Activity. Report only how many lines in the material contain "computer".

Material to process.
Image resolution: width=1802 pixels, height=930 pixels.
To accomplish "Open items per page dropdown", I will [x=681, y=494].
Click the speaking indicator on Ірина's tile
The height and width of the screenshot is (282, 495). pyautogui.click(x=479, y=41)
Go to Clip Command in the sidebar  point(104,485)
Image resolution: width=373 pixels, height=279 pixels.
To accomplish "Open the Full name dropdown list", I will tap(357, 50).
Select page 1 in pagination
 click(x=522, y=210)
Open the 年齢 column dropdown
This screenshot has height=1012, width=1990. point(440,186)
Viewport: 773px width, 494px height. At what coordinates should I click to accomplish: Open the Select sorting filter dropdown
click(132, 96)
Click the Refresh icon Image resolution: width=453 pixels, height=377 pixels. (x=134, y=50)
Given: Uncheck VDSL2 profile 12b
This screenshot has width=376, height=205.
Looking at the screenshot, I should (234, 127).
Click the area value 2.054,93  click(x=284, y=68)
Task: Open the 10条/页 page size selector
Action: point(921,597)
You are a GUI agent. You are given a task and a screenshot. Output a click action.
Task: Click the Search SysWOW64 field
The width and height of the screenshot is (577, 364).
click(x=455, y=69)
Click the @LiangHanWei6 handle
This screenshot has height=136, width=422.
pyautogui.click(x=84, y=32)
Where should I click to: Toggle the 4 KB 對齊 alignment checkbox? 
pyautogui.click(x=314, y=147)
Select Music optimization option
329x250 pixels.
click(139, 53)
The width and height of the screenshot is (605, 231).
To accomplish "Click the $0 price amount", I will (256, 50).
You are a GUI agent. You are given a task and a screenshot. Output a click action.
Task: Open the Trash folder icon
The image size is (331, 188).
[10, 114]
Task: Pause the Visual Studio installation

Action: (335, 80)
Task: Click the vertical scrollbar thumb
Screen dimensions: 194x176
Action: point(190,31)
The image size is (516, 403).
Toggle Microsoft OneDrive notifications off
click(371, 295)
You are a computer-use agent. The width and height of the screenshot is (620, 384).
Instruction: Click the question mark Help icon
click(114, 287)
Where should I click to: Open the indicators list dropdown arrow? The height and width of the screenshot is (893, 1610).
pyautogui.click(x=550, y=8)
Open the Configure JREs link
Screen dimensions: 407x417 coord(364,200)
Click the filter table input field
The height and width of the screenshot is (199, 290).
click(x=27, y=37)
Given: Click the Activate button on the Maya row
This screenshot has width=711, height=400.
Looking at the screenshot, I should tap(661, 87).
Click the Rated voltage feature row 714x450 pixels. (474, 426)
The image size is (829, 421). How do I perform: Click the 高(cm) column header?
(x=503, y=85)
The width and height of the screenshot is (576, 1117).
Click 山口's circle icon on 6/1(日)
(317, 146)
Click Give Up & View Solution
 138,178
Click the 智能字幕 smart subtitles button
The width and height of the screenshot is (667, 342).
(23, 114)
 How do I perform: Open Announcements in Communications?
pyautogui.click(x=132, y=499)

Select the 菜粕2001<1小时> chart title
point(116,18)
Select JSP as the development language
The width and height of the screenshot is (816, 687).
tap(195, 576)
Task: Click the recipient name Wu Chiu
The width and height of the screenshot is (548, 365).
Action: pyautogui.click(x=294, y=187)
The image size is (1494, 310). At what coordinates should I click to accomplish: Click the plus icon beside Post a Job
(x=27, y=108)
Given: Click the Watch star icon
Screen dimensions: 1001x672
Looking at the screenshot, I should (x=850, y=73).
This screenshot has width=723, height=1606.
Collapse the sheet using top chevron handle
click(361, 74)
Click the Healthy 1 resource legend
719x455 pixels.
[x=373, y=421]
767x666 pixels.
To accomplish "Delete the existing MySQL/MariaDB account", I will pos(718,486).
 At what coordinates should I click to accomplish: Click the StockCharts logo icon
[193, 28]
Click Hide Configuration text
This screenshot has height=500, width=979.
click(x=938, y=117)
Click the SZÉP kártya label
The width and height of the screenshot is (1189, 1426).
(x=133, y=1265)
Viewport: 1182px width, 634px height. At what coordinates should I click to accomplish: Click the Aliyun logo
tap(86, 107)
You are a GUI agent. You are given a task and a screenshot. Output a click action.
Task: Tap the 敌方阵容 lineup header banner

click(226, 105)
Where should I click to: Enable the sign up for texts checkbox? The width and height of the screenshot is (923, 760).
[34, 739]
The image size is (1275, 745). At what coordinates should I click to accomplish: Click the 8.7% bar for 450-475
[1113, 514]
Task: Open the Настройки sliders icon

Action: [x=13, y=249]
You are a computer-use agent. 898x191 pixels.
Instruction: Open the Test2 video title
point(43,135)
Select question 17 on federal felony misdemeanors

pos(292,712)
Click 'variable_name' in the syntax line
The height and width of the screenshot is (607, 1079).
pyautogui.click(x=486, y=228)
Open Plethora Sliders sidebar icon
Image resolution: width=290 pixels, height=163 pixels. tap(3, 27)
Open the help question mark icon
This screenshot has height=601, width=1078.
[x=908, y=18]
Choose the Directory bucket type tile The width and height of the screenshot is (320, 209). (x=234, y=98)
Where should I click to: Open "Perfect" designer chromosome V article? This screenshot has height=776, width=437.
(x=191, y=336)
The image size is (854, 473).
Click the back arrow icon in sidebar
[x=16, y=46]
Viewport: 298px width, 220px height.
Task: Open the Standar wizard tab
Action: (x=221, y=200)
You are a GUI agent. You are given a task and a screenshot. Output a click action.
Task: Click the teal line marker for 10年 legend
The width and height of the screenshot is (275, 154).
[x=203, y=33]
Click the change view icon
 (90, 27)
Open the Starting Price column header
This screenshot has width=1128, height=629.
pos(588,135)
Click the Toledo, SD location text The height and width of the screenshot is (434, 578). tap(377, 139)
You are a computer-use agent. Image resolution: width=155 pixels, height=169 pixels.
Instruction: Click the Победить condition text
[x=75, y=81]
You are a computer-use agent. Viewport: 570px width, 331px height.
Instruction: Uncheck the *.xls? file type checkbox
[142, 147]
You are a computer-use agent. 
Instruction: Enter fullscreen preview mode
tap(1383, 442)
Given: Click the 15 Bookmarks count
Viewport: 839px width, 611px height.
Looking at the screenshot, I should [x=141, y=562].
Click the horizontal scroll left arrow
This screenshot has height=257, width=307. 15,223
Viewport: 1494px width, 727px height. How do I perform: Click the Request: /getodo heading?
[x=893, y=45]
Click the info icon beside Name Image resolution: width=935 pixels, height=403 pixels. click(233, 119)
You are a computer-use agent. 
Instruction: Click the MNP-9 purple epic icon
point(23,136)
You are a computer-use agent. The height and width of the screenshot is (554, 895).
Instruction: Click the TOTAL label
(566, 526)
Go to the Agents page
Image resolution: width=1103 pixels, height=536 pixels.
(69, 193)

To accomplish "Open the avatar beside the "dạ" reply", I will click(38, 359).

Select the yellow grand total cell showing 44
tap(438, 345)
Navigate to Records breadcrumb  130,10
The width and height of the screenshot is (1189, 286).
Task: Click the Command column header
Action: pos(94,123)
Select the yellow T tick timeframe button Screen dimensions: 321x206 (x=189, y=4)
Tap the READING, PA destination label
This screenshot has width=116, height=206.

Task output. 7